In ancient Greece, a famous playwright, Sophocles, wrote what became a classic play. Antigone is a play over the burial plans of their brother, Polynices. This play differs from many other plays of the time because it is the first to have a female as a protagonist. Not only is this character a female, but someone who is strong, intelligent, moral, and brave. This provides a clue as to Sophocles' views on this topic of women. Sophocles demonstrates an affinity for feminist values in his play Antigone, which portrays its female characters as more motivated, morally upright, and braver than their male counterparts.

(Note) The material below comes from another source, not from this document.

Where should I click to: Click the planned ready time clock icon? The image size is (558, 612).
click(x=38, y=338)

Antigone, daughter of Oedipus, challenges the order of Creon, King of Thebes. She is convinced that burial rights are unwritten rules of the Gods no matter what their political views might be. Antigone states, "I know I please the souls I seek to please" (Sophocles Antigone 103). Here Antigone knows that giving her brother a proper burial is the right action to take even though Creon has created a law against it. Antigone is motivated to follow what she believes is the right course, regardless of the law. She believes that following the God's law is more important than that of an earthly king. Sophocles creates this female character that shows this strong motivation, thus giving us insight into what he believes a woman's role can be. .

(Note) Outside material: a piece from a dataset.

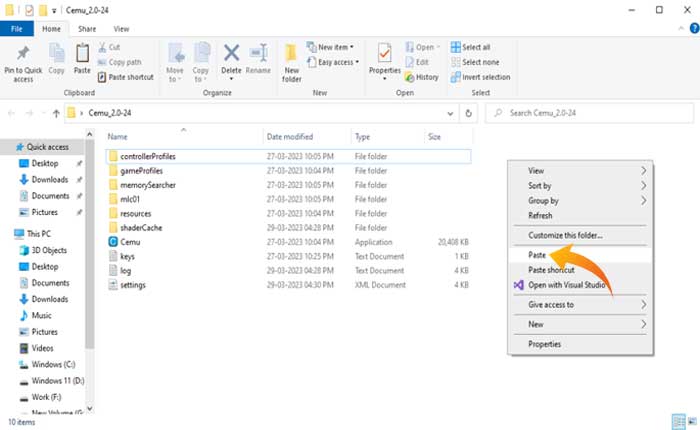700x430 pixels.
Task: Expand the Easy access dropdown
Action: tap(338, 62)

Additionally, Sophocles makes Antigone morally upright. Sophocles achieve this by giving her the principles of right and wrong behavior. Throughout the play, Antigone makes it obvious that she thinks little of Creon, since he is putting himself above the law of the Gods. Antigone mentions, " I have longer to please the dead than please the living here do as you like to dishonor the laws of the gods hold in honor" (88-92). Antigone is convinced that no punishment Creon could offer would be worse than what the Gods would do if she does not bury her brother.